[Aufgabe]: Wie ließ Avicenna laut dem Text über Körper und Geist den menschlichen Körper in seinem Gedankenexperiment fliegen?

[Ausgewählter Textauszug]:
Dienstag, 5. Oktober 2010

Körper und Geist

Als der arabische Mittelalter-Philosoph Avicenna versuchte, das reine Bewusstsein, ohne verfälschende körperliche Zustände mit einem Gedankenexperiment zu finden, liess er den menschlichen Körper an einem Faden in der Schwerelosigkeit fliegen. So sollte nur noch der reine Geist sich selbst bewusst werden und merken, dass dem Körper eigentlich gar keine wahre Realität zukommt.
Die heutige Thai-Massage war genau das Gegenteil, das mir widerfahren ist. Der Körper nahm überhand, der Geist wurde irgendwie ausgeschaltet und ich spürte nur noch die teilweise knallharten Druck- und Ziehbewegungen in meinen manchmal entspannten, manchmal gequälten Muskeln. Zum ersten Mal unterzog ich mich dieser sowohl angenehmen wie auch schmerzhaften Behandlung. Irgendwie ist diese traditionelle Thai-Massage das pure Gegenargument zu Avicenna's fliegendem Menschen. Jeder Muskel, fast jeder Körperteil wird aktiviert und heissgeknetet oder geklopft, nur noch der Körper existiert wirklich, der Geist verliert seine Kraft, erscheint nur noch als hilflose Krücke des Körpers, bis er sich selber hoffnungslos aufgibt.

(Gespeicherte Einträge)

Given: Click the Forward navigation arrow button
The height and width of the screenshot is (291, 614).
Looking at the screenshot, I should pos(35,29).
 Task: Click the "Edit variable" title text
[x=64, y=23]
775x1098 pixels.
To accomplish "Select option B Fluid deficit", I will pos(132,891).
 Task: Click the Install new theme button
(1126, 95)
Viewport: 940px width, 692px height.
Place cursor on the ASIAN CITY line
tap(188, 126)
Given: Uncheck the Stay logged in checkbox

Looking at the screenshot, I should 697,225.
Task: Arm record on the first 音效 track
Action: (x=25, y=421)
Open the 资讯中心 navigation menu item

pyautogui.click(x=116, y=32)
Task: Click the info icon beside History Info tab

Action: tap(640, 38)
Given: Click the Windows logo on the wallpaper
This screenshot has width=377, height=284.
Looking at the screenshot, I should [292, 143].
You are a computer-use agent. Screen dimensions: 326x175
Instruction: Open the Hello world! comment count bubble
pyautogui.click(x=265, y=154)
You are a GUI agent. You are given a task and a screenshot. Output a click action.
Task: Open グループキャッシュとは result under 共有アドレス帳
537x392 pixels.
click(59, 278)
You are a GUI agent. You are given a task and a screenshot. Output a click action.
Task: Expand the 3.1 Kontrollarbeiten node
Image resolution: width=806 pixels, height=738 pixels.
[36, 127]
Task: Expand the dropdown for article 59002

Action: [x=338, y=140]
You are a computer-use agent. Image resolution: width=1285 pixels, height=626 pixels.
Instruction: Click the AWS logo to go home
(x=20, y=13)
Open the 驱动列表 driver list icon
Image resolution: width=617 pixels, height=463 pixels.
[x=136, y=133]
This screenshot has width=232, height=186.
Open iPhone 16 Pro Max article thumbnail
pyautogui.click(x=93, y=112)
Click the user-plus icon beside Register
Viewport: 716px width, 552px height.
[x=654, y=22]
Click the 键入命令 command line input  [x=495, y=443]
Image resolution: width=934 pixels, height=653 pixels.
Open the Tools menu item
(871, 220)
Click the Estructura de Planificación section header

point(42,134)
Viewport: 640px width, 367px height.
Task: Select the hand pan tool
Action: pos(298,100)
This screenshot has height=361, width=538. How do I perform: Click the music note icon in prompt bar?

[Lösung]: An einem Faden in der Schwerelosigkeit.